Center for Clinical Microbiology, Division of Infection and Immunity, University College London (UCL) and NIHR Biomedical Research Centre, UCLHospitals NHS Foundation Trust, United Kingdom.
Therapeutic Immunology, Departments of Laboratory Medicine and Microbiology, Tumour and Cell Biology, Karolinska Institute, Stockholm, Sweden.
Clin Infect Dis. 2015 Nov 1;61(9):1432-8. doi: 10.1093/cid/civ631. Epub 2015 Jul 28.
Tuberculosis remains a global emergency causing an estimated 1.5 million deaths annually. For several decades the major focus of tuberculosis treatment has been on antibiotic development targeting Mycobacterium tuberculosis. The lengthy tuberculosis treatment duration and poor treatment outcomes associated with multi-drug resistant tuberculosis (MDR-TB) are of major concern. The sparse new tuberculosis drug pipeline and widespread emergence of MDR-TB signal an urgent need for more innovative interventions to improve treatment outcomes. Building on the historical Pasteur-Bechamp debates on the role of the "microbe" vs the "host internal milieu" in disease causation, we make the case for parallel investments into host-directed therapies (HDTs). A range of potential HDTs are now available which require evaluation in randomized controlled clinical trials as adjunct therapies for shortening the duration of tuberculosis therapy and improving treatment outcomes for drug-susceptible tuberculosis and MDR-TB. Funder initiatives that may enable further research into HDTs are described.
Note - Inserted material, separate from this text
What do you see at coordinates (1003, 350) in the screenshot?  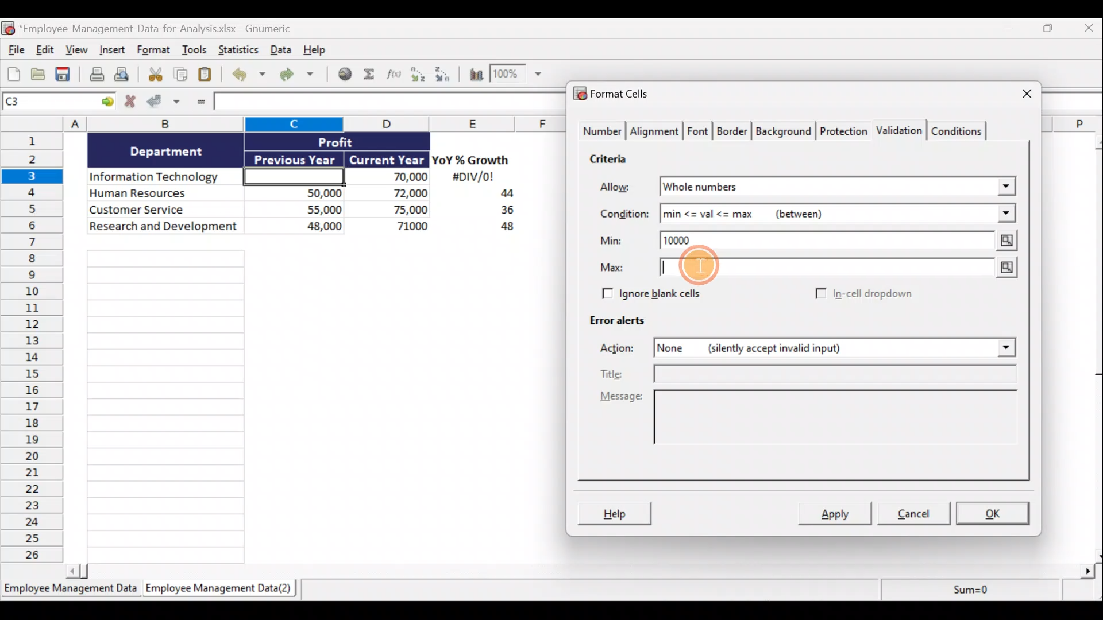 I see `Actions drop down` at bounding box center [1003, 350].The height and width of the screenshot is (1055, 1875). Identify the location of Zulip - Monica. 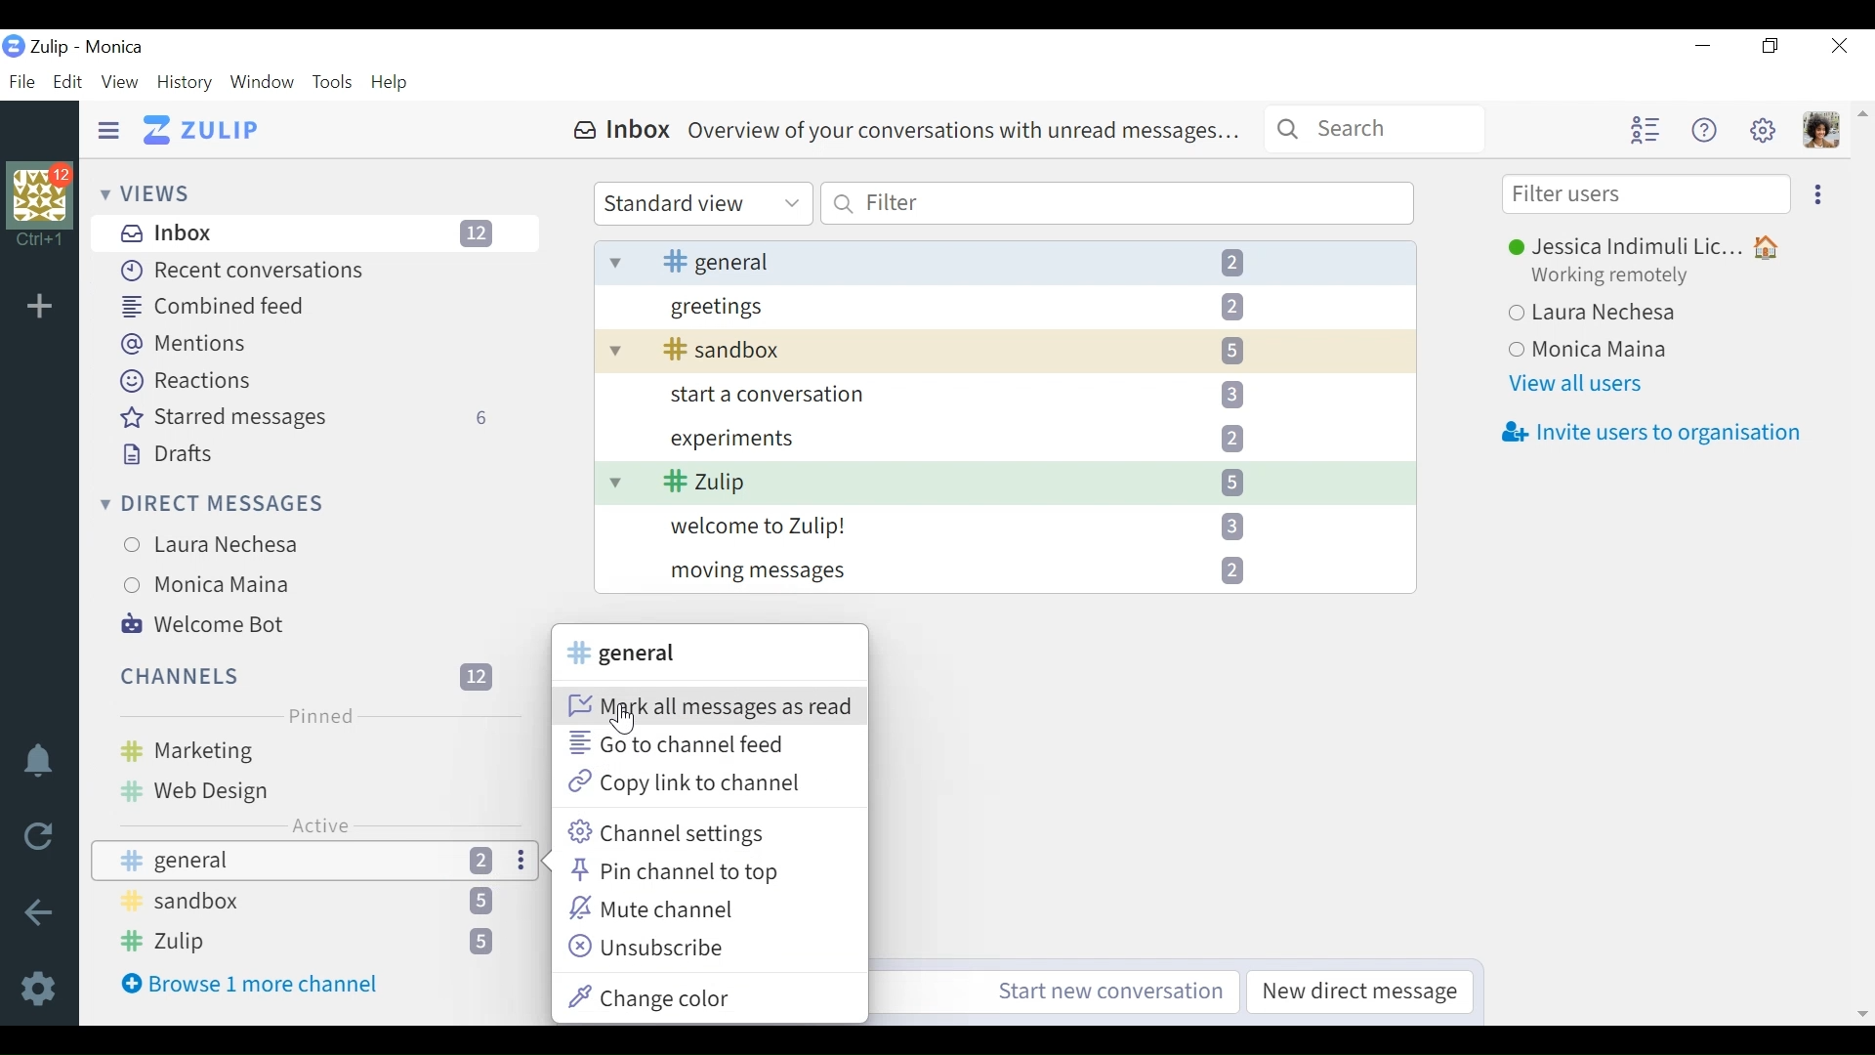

结核病仍然是一个全球性的紧急问题,每年估计导致 150 万人死亡。几十年来,结核病治疗的主要重点一直是针对结核分枝杆菌的抗生素开发。结核病治疗时间长,以及耐多药结核病(MDR-TB)相关的治疗效果不佳,令人严重关切。结核病新药物研发管道稀疏,MDR-TB 广泛出现,表明迫切需要更多创新干预措施来改善治疗效果。借鉴历史上巴斯德-贝尚论战中关于“微生物”与“宿主内部环境”在疾病病因中的作用,我们提出了对宿主定向治疗(HDT)进行平行投资的理由。现在有一系列潜在的 HDT 可用,需要在随机对照临床试验中作为辅助治疗进行评估,以缩短结核病治疗时间并改善对药物敏感结核病和 MDR-TB 的治疗效果。描述了可能使 HDT 进一步研究成为可能的资助倡议。